##### Page excerpt

Unlocking the Skin Microbiome: Isolating and Characterizing Skin-Sourced Bacteriophages for Phage Therapy

Emily Wood, Celina Tanbari, Ali Issa, Elizabeth C Williams, Adam D Rudner

Medical device-associated infections are among the most common type of hospital-acquired infections and represent a major challenge in modern healthcare. Periprosthetic joint infections (PJIs), occurring after joint replacements, are a common and particularly destructive implant-associated infection. Staphylococcal species, and in particular Staphylococcus epidermidis, are responsible for more than 50% of hip and knee PJIs. S. epidermidis is the most abundant bacterial species found on skin and mucous membranes, and while typically harmless, it can become pathogenic when it forms biofilms on implanted medical devices, causing destructive infections. Biofilm formation is the primary virulence factor of S. epidermidis and the complex structure of the biofilm allows evasion of host-immunity and antibiotics. The antibiotic-resistant nature of bacterial biofilms highlights an urgent need for alternative treatments, with phage therapy (PT) emerging as a promising option. Bacteriophages (phages) are viruses that infect bacteria and are specific to the bacteria they infect; thus, specificity is crucial to PT success, and therapeutic phages are often matched to a specific pathogenic bacterium. Although 200 Staphylococcal phages have been reported, only ~10% can infect S. epidermidis.

The long-term aim of this study is to generate a biorepository of S. epidermidis bacteriophages with potential for use in PT. Our work follows three aims:

Aim 1) Phage hunting and genome characterization. We have isolated 36 novel bacteriophages from human skin swab samples on several laboratory strains of S. epidermidis. We have purified 25 genomes, analyzed them by restriction digest, and imaged the phages by transmission electron microscopy (TEM). Additionally, a subset has been genome sequenced by nanopore long-read sequencing and/or Illumina sequencing and we are in the process of sequencing the entire collection.

##########
##### Material shown

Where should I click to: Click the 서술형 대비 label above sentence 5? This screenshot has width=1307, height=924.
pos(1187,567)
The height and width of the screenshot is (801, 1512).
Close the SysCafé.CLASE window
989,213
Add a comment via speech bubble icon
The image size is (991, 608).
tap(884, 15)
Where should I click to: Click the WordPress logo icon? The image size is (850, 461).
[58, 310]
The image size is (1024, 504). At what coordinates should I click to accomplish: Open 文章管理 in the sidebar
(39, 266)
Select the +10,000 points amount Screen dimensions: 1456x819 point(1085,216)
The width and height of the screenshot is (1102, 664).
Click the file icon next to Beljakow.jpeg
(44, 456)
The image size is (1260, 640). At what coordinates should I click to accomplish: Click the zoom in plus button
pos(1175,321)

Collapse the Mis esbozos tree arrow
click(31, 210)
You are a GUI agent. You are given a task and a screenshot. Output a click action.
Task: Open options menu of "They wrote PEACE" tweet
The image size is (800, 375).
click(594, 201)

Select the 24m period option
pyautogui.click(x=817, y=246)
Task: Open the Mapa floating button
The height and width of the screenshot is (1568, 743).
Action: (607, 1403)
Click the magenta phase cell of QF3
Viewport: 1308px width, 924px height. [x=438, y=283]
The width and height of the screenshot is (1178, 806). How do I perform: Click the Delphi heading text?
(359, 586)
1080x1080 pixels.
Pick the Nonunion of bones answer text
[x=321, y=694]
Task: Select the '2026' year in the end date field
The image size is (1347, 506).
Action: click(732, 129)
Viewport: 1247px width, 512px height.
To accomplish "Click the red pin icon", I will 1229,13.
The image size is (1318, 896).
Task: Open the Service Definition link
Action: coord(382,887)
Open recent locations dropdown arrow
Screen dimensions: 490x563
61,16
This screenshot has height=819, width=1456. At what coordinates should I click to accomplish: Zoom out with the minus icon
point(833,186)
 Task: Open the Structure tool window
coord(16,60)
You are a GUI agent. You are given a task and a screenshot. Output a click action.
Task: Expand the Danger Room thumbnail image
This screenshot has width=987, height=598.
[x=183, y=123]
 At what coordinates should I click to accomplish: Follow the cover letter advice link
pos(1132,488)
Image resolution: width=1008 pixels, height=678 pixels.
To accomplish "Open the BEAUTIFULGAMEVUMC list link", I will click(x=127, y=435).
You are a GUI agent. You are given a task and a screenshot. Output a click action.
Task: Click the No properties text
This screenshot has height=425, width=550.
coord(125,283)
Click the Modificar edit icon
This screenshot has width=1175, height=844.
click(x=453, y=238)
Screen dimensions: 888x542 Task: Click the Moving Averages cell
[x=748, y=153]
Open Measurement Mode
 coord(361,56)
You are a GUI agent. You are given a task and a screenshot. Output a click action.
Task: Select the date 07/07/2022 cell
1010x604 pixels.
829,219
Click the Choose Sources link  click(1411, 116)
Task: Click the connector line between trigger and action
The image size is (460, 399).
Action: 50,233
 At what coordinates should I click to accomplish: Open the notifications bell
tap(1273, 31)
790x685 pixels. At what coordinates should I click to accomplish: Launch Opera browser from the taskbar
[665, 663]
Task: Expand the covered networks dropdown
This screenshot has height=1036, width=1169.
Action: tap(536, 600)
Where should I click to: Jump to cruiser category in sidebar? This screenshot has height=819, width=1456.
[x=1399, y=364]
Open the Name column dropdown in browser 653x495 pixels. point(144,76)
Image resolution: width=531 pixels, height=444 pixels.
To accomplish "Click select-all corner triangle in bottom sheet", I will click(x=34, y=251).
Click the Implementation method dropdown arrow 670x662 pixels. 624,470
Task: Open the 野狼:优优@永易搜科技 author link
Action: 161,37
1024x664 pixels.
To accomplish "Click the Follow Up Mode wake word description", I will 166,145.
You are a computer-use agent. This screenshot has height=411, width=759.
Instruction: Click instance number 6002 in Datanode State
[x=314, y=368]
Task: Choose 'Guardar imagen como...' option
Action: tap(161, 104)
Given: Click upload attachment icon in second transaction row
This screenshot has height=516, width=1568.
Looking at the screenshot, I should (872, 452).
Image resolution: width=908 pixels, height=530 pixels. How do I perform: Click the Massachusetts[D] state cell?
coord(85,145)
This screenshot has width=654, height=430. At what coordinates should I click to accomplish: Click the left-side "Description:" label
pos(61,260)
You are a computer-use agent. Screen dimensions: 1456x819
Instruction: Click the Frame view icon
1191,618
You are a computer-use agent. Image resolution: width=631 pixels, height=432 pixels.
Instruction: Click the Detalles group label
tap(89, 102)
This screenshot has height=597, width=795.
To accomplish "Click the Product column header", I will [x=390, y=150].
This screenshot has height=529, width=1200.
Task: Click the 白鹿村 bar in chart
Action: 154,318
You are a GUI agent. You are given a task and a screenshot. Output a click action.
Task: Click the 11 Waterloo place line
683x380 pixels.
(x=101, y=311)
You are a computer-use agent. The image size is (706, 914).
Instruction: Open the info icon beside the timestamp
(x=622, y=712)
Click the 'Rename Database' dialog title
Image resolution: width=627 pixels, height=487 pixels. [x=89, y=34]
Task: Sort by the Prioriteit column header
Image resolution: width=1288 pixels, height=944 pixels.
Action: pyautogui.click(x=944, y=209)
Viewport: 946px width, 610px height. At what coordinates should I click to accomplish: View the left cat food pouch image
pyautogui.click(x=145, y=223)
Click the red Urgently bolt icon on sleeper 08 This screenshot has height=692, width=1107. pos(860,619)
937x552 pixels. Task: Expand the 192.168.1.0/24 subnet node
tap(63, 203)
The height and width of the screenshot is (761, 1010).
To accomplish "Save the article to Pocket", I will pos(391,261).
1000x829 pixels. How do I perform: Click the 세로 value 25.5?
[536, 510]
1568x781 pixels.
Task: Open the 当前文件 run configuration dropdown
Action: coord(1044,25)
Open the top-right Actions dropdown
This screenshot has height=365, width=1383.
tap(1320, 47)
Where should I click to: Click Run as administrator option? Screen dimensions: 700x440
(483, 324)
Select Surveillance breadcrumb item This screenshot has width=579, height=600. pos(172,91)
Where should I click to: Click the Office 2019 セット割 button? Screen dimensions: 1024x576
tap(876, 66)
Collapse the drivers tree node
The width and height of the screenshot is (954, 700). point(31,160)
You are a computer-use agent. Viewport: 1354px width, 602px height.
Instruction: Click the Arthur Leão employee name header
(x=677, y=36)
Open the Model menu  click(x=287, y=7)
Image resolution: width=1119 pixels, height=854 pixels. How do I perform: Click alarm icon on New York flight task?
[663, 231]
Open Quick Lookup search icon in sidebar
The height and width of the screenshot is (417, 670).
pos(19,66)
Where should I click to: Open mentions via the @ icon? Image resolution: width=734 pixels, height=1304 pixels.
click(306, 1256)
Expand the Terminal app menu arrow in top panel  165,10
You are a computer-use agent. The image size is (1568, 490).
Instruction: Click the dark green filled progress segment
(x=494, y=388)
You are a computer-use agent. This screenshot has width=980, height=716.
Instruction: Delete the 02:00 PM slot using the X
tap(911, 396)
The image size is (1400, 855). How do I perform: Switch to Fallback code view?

##########

Activity A | From the abstract on skin-sourced bacteriophages, list each method used to analyze or image the phages and their genomes.
Activity B | Resume the abstract on skin-sourced bacteriophages from its last sentence.

Answer area A |
- Restriction digest
- Transmission electron microscopy (TEM)
- Nanopore long-read sequencing
- Illumina sequencing

Answer area B |
Aim 2) Host-range and activity against biofilms. To further evaluate infectious activity of our collection, we are examining phage-host specificity evaluated through host-range assays on 12 laboratory S. epidermidis strains. Results of these assays demonstrate variable infectivity, with some phages exhibiting broad host-range activity against multiple S. epidermidis strains. Additionally, a subset displays strong infection against a S. succinus species. Our 12 S. epidermidis phage isolation strains form biofilms efficiently, and we have shown that several phages successfully inhibit biofilm formation at varying MOI’s of 0.1 to 100, suggesting their potential utility in treating biofilm-associated infections.

Aim 3) PT characterization. Future directions will involve testing a diverse subset of our phage collection against clinical isolates from patients with persistent PJIs at The Ottawa Hospital. This will provide insights into the in vivo efficacy of these phages and their potential application in clinical PT settings.